• **WHAT THIS TASK INVOLVES**: Rewrite all the records below as a numbered list, leaving out the blank lines.
+++ ENTRIES
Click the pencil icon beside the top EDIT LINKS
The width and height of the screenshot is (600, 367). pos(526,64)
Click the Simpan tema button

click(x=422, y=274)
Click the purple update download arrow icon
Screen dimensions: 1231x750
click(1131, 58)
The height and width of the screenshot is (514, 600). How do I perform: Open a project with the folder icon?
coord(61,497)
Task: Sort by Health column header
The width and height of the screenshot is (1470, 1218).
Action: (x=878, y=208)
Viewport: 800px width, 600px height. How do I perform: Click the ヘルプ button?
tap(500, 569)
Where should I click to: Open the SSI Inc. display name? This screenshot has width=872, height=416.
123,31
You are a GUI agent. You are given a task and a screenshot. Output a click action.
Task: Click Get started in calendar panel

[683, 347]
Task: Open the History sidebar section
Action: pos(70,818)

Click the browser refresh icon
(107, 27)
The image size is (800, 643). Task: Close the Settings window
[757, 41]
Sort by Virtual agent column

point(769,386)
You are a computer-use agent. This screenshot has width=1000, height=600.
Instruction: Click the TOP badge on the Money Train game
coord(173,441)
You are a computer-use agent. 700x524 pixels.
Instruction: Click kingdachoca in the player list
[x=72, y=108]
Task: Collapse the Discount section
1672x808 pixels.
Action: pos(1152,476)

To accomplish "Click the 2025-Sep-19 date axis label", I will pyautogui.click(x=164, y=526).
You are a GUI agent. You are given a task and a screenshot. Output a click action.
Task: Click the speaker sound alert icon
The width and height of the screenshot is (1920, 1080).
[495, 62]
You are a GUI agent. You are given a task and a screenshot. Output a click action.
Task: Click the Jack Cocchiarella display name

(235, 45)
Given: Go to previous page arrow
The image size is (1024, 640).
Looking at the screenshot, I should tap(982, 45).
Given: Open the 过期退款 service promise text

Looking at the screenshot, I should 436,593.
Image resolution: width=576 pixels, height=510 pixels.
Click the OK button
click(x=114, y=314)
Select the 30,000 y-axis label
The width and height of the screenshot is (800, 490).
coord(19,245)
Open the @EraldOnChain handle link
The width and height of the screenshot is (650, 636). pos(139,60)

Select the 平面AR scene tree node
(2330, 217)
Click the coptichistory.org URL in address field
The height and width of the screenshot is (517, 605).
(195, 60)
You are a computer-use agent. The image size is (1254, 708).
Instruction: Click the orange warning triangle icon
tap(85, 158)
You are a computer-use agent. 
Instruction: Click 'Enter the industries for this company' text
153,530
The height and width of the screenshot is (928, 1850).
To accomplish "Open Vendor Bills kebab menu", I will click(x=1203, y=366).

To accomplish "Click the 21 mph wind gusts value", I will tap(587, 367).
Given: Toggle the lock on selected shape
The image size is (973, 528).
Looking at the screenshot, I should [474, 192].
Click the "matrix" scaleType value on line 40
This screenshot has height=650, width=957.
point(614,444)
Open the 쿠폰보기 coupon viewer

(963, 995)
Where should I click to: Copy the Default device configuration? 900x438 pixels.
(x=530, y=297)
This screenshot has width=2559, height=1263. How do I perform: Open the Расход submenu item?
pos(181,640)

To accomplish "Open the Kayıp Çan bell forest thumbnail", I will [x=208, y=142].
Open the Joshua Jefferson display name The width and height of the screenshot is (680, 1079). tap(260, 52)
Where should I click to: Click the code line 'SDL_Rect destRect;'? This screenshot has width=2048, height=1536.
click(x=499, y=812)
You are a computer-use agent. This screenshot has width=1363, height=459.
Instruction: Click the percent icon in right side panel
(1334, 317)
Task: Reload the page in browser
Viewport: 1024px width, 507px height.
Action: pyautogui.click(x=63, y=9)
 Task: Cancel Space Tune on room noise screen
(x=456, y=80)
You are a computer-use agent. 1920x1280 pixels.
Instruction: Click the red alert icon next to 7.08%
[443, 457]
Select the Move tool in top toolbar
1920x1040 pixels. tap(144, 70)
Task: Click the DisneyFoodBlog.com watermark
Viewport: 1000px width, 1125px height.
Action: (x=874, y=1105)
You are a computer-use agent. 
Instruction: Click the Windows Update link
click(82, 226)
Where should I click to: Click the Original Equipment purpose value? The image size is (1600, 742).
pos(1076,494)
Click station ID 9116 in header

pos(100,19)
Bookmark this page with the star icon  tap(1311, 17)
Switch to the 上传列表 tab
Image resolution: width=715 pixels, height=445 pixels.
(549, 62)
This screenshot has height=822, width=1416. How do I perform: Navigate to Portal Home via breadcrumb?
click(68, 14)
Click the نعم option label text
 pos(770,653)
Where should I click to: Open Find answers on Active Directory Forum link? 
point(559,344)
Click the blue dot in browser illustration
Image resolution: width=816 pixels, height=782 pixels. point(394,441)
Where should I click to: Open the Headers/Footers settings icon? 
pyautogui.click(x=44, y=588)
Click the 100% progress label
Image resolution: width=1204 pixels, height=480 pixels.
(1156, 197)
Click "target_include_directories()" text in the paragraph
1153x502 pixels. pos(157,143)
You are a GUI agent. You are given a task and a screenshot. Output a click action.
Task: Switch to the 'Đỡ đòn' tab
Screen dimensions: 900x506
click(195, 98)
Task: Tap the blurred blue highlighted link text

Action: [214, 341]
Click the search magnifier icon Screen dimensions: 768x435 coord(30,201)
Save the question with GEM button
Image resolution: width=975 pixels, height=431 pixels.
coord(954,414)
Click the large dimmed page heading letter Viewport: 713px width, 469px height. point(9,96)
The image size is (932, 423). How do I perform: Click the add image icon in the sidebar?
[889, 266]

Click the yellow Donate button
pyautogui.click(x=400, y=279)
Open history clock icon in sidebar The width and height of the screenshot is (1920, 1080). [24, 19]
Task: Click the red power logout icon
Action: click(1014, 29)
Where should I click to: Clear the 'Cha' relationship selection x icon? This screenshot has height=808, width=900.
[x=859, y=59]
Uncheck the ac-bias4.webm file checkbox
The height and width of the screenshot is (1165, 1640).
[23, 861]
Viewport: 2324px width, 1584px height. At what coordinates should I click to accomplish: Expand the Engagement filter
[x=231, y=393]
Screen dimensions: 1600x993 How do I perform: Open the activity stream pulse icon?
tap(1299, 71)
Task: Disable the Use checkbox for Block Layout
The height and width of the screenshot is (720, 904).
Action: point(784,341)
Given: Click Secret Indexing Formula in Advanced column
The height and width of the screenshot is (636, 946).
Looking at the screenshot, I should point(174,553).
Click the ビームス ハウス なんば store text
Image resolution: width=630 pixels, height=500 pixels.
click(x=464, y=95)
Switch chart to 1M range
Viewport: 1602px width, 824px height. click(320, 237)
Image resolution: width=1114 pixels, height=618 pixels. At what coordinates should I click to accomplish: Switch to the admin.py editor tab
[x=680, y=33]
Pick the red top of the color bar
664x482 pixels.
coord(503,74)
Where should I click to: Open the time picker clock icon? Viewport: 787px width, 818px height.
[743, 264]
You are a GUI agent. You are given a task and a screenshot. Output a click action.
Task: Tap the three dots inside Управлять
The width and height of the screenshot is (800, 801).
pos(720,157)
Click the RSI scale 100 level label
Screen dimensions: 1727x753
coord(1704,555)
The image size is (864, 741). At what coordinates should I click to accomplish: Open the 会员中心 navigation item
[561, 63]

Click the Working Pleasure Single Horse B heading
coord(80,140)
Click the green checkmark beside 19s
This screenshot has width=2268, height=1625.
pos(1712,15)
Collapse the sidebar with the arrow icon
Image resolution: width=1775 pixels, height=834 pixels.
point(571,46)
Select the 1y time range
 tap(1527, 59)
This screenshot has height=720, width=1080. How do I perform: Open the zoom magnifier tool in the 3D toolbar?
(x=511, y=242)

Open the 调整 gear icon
++++++
• **ANSWER TO THE EXERCISE**:
1. Click the pencil icon beside the top EDIT LINKS
2. The width and height of the screenshot is (600, 367). pos(526,64)
3. Click the Simpan tema button
4. click(x=422, y=274)
5. Click the purple update download arrow icon
6. Screen dimensions: 1231x750
7. click(1131, 58)
8. The height and width of the screenshot is (514, 600). How do I perform: Open a project with the folder icon?
9. coord(61,497)
10. Task: Sort by Health column header
11. The width and height of the screenshot is (1470, 1218).
12. Action: (x=878, y=208)
13. Viewport: 800px width, 600px height. How do I perform: Click the ヘルプ button?
14. tap(500, 569)
15. Where should I click to: Open the SSI Inc. display name? This screenshot has width=872, height=416.
16. 123,31
17. You are a GUI agent. You are given a task and a screenshot. Output a click action.
18. Task: Click Get started in calendar panel
19. [683, 347]
20. Task: Open the History sidebar section
21. Action: pos(70,818)
22. Click the browser refresh icon
23. (107, 27)
24. The image size is (800, 643). Task: Close the Settings window
25. [757, 41]
26. Sort by Virtual agent column
27. point(769,386)
28. You are a computer-use agent. This screenshot has width=1000, height=600.
29. Instruction: Click the TOP badge on the Money Train game
30. coord(173,441)
31. You are a computer-use agent. 700x524 pixels.
32. Instruction: Click kingdachoca in the player list
33. [x=72, y=108]
34. Task: Collapse the Discount section
35. 1672x808 pixels.
36. Action: pos(1152,476)
37. To accomplish "Click the 2025-Sep-19 date axis label", I will pyautogui.click(x=164, y=526).
38. You are a GUI agent. You are given a task and a screenshot. Output a click action.
39. Task: Click the speaker sound alert icon
40. The width and height of the screenshot is (1920, 1080).
41. [495, 62]
42. You are a GUI agent. You are given a task and a screenshot. Output a click action.
43. Task: Click the Jack Cocchiarella display name
44. (235, 45)
45. Given: Go to previous page arrow
46. The image size is (1024, 640).
47. Looking at the screenshot, I should tap(982, 45).
48. Given: Open the 过期退款 service promise text
49. Looking at the screenshot, I should 436,593.
50. Image resolution: width=576 pixels, height=510 pixels.
51. Click the OK button
52. click(x=114, y=314)
53. Select the 30,000 y-axis label
54. The width and height of the screenshot is (800, 490).
55. coord(19,245)
56. Open the @EraldOnChain handle link
57. The width and height of the screenshot is (650, 636). pos(139,60)
58. Select the 平面AR scene tree node
59. (2330, 217)
60. Click the coptichistory.org URL in address field
61. The height and width of the screenshot is (517, 605).
62. (195, 60)
63. You are a computer-use agent. The image size is (1254, 708).
64. Instruction: Click the orange warning triangle icon
65. tap(85, 158)
66. You are a computer-use agent. 
67. Instruction: Click 'Enter the industries for this company' text
68. 153,530
69. The height and width of the screenshot is (928, 1850).
70. To accomplish "Open Vendor Bills kebab menu", I will click(x=1203, y=366).
71. To accomplish "Click the 21 mph wind gusts value", I will tap(587, 367).
72. Given: Toggle the lock on selected shape
73. The image size is (973, 528).
74. Looking at the screenshot, I should [474, 192].
75. Click the "matrix" scaleType value on line 40
76. This screenshot has height=650, width=957.
77. point(614,444)
78. Open the 쿠폰보기 coupon viewer
79. (963, 995)
80. Where should I click to: Copy the Default device configuration? 900x438 pixels.
81. (x=530, y=297)
82. This screenshot has width=2559, height=1263. How do I perform: Open the Расход submenu item?
83. pos(181,640)
84. To accomplish "Open the Kayıp Çan bell forest thumbnail", I will [x=208, y=142].
85. Open the Joshua Jefferson display name The width and height of the screenshot is (680, 1079). tap(260, 52)
86. Where should I click to: Click the code line 'SDL_Rect destRect;'? This screenshot has width=2048, height=1536.
87. click(x=499, y=812)
88. You are a computer-use agent. This screenshot has width=1363, height=459.
89. Instruction: Click the percent icon in right side panel
90. (1334, 317)
91. Task: Reload the page in browser
92. Viewport: 1024px width, 507px height.
93. Action: pyautogui.click(x=63, y=9)
94.  Task: Cancel Space Tune on room noise screen
95. (x=456, y=80)
96. You are a computer-use agent. 1920x1280 pixels.
97. Instruction: Click the red alert icon next to 7.08%
98. [443, 457]
99. Select the Move tool in top toolbar
100. 1920x1040 pixels. tap(144, 70)
101. Task: Click the DisneyFoodBlog.com watermark
102. Viewport: 1000px width, 1125px height.
103. Action: (x=874, y=1105)
104. You are a computer-use agent. 
105. Instruction: Click the Windows Update link
106. click(82, 226)
107. Where should I click to: Click the Original Equipment purpose value? The image size is (1600, 742).
108. pos(1076,494)
109. Click station ID 9116 in header
110. pos(100,19)
111. Bookmark this page with the star icon  tap(1311, 17)
112. Switch to the 上传列表 tab
113. Image resolution: width=715 pixels, height=445 pixels.
114. (549, 62)
115. This screenshot has height=822, width=1416. How do I perform: Navigate to Portal Home via breadcrumb?
116. click(68, 14)
117. Click the نعم option label text
118.  pos(770,653)
119. Where should I click to: Open Find answers on Active Directory Forum link? 
120. point(559,344)
121. Click the blue dot in browser illustration
122. Image resolution: width=816 pixels, height=782 pixels. point(394,441)
123. Where should I click to: Open the Headers/Footers settings icon? 
124. pyautogui.click(x=44, y=588)
125. Click the 100% progress label
126. Image resolution: width=1204 pixels, height=480 pixels.
127. (1156, 197)
128. Click "target_include_directories()" text in the paragraph
129. 1153x502 pixels. pos(157,143)
130. You are a GUI agent. You are given a task and a screenshot. Output a click action.
131. Task: Switch to the 'Đỡ đòn' tab
132. Screen dimensions: 900x506
133. click(195, 98)
134. Task: Tap the blurred blue highlighted link text
135. Action: [214, 341]
136. Click the search magnifier icon Screen dimensions: 768x435 coord(30,201)
137. Save the question with GEM button
138. Image resolution: width=975 pixels, height=431 pixels.
139. coord(954,414)
140. Click the large dimmed page heading letter Viewport: 713px width, 469px height. point(9,96)
141. The image size is (932, 423). How do I perform: Click the add image icon in the sidebar?
142. [889, 266]
143. Click the yellow Donate button
144. pyautogui.click(x=400, y=279)
145. Open history clock icon in sidebar The width and height of the screenshot is (1920, 1080). [24, 19]
146. Task: Click the red power logout icon
147. Action: click(1014, 29)
148. Where should I click to: Clear the 'Cha' relationship selection x icon? This screenshot has height=808, width=900.
149. [x=859, y=59]
150. Uncheck the ac-bias4.webm file checkbox
151. The height and width of the screenshot is (1165, 1640).
152. [23, 861]
153. Viewport: 2324px width, 1584px height. At what coordinates should I click to accomplish: Expand the Engagement filter
154. [x=231, y=393]
155. Screen dimensions: 1600x993 How do I perform: Open the activity stream pulse icon?
156. tap(1299, 71)
157. Task: Disable the Use checkbox for Block Layout
158. The height and width of the screenshot is (720, 904).
159. Action: point(784,341)
160. Given: Click Secret Indexing Formula in Advanced column
161. The height and width of the screenshot is (636, 946).
162. Looking at the screenshot, I should point(174,553).
163. Click the ビームス ハウス なんば store text
164. Image resolution: width=630 pixels, height=500 pixels.
165. click(x=464, y=95)
166. Switch chart to 1M range
167. Viewport: 1602px width, 824px height. click(320, 237)
168. Image resolution: width=1114 pixels, height=618 pixels. At what coordinates should I click to accomplish: Switch to the admin.py editor tab
169. [x=680, y=33]
170. Pick the red top of the color bar
171. 664x482 pixels.
172. coord(503,74)
173. Where should I click to: Open the time picker clock icon? Viewport: 787px width, 818px height.
174. [743, 264]
175. You are a GUI agent. You are given a task and a screenshot. Output a click action.
176. Task: Tap the three dots inside Управлять
177. The width and height of the screenshot is (800, 801).
178. pos(720,157)
179. Click the RSI scale 100 level label
180. Screen dimensions: 1727x753
181. coord(1704,555)
182. The image size is (864, 741). At what coordinates should I click to accomplish: Open the 会员中心 navigation item
183. [561, 63]
184. Click the Working Pleasure Single Horse B heading
185. coord(80,140)
186. Click the green checkmark beside 19s
187. This screenshot has width=2268, height=1625.
188. pos(1712,15)
189. Collapse the sidebar with the arrow icon
190. Image resolution: width=1775 pixels, height=834 pixels.
191. point(571,46)
192. Select the 1y time range
193.  tap(1527, 59)
194. This screenshot has height=720, width=1080. How do I perform: Open the zoom magnifier tool in the 3D toolbar?
195. (x=511, y=242)
196. Open the 调整 gear icon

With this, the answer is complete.